Sunken tanker’s ‘black box’ recovered
Search vessel Seabed Constructor, owned by Ocean Infinity, a Texas-based seabed exploration company, found the shipwreck approximately 2,070 miles west of Cape Town, 3,461 meters (11,355 feet) deep in the South Atlantic.
The VDR is equivalent to the ship’s black box and can help clear up questions on the sinking of the ship.
The Stellar Daisy sank off the coast of Uruguay on March 31, 2017, while transporting iron ore from Brazil to China.
The 266,000-ton ore carrier had 24 crew members. Two Filipino sailors were rescued after it sank, but the remaining 22 crew members, eight Koreans and 14 Filipinos, remain missing.
The Korean government last December signed a 4.84 billion won ($430 million) contract with Ocean Infinity to track down the Stellar Daisy.
On Thursday, Seabed Constructor reached the location of the Stellar Daisy’s sinking and conducted deep sea search operations for three days before it discovered part of the ship’s bridge and retrieved the VDR, according to the Foreign Ministry.
The VDR is currently being preserved on the search vessel in de-ionized water to prevent corrosion. The vessel is expected to arrive in Montevideo, the capital of Uruguay, by the end of the month.
Investigators may be able to recover various data, such as the date and time of the sinking, the ship’s position, speed and heading, as well as bridge audio. However, it is possible the VDR is damaged.
The search operation employed four autonomous underwater vehicles (AUVs), controlled remotely, and involved an extensive survey using 3-D-imaging technology ahead of the recovery operation. Ocean Infinity said it searched approximately 1,300 square kilometers (502 square miles) of seabed over 72 hours. A second search operation is expected to take place within two weeks.

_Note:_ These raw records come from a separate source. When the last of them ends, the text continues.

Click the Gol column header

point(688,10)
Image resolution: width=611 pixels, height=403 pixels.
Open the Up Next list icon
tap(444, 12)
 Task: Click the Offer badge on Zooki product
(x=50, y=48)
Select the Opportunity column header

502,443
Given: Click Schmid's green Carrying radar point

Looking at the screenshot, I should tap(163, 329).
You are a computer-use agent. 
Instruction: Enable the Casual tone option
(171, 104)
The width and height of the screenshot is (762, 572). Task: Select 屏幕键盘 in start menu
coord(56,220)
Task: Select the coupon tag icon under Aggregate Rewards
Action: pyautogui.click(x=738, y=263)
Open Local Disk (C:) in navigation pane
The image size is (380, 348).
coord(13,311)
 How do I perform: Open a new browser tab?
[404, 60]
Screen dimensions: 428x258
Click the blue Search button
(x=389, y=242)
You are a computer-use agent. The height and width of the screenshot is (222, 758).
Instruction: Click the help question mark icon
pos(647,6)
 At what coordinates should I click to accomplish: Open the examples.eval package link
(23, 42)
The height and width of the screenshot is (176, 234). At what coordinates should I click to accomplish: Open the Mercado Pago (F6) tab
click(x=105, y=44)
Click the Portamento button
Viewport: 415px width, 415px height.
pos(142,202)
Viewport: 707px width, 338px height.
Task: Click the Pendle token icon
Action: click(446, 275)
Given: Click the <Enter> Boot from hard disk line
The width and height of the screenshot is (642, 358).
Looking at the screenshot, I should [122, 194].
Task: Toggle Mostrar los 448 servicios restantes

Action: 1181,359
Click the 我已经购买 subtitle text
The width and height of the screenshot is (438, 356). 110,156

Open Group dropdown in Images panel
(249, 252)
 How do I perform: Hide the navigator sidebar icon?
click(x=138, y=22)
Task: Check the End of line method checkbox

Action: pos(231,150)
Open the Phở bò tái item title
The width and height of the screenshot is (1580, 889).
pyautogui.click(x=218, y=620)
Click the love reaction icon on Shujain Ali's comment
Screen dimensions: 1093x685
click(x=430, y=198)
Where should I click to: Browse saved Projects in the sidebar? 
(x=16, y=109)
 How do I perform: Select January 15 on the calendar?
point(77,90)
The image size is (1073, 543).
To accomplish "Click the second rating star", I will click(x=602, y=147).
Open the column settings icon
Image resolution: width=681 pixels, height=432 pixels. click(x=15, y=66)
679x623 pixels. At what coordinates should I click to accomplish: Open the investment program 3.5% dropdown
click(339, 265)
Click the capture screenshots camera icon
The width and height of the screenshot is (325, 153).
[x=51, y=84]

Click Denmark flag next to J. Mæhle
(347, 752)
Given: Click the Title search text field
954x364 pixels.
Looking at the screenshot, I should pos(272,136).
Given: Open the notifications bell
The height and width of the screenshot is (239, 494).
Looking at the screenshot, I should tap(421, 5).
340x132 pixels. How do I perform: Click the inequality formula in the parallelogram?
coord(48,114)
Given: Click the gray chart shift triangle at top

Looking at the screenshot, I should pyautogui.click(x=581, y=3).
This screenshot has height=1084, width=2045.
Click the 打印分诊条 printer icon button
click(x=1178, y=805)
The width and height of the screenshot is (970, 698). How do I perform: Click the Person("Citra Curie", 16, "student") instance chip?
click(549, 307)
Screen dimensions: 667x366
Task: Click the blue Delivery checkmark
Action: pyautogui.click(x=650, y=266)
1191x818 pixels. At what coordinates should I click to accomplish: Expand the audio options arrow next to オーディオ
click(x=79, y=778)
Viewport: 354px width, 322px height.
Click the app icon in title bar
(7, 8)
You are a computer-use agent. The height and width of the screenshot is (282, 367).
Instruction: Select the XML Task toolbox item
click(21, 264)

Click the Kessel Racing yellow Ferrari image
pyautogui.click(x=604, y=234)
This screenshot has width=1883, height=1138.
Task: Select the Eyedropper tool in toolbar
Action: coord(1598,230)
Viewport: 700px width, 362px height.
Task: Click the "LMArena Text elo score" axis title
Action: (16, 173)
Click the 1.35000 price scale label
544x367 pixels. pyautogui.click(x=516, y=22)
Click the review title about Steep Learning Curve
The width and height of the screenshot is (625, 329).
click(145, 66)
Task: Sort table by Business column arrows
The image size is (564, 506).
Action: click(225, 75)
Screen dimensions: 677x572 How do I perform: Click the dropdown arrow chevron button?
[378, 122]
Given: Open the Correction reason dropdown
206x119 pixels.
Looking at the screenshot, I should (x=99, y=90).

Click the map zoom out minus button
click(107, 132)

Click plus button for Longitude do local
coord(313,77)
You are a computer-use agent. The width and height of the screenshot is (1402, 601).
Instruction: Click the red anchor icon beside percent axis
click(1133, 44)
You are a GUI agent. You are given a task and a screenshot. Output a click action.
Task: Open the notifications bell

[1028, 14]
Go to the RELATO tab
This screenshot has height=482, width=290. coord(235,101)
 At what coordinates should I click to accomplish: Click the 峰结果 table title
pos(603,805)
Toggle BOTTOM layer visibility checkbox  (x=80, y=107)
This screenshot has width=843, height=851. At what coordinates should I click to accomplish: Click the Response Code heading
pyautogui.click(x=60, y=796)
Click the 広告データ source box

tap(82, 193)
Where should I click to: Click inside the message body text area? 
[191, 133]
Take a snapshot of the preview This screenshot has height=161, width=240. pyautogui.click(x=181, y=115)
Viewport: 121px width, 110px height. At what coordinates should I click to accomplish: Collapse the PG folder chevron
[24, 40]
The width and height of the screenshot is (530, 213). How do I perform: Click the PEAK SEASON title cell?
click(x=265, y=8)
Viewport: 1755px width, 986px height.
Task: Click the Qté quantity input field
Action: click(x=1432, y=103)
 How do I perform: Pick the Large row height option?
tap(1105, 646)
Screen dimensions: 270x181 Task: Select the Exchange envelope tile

Family members of the Stellar Daisy crew were also present during the search operation.
The Marshall Islands-flagged ship was operated by Korea’s Polaris Shipping.
The Korean government approved the budget for the deep-sea search for the missing ship last August. The families of the victims signed a petition and staged sit-ins calling for the search to be funded.
“The cause of the accident has to be clearly investigated through the retrieved evidence, including the black box,” the group of victims’ families said through a statement Monday. “We request that the process is conducted transparently without any doubts left behind.”
They also lamented that “the sunken vessel and black box could be recovered so quickly, but the Korean government said that there was ‘no precedent for deep-sea searching’ for the past two years.”
They added, “There should no longer be any excuses for causing victims pain in a disaster by using the excuse that there is no precedent.”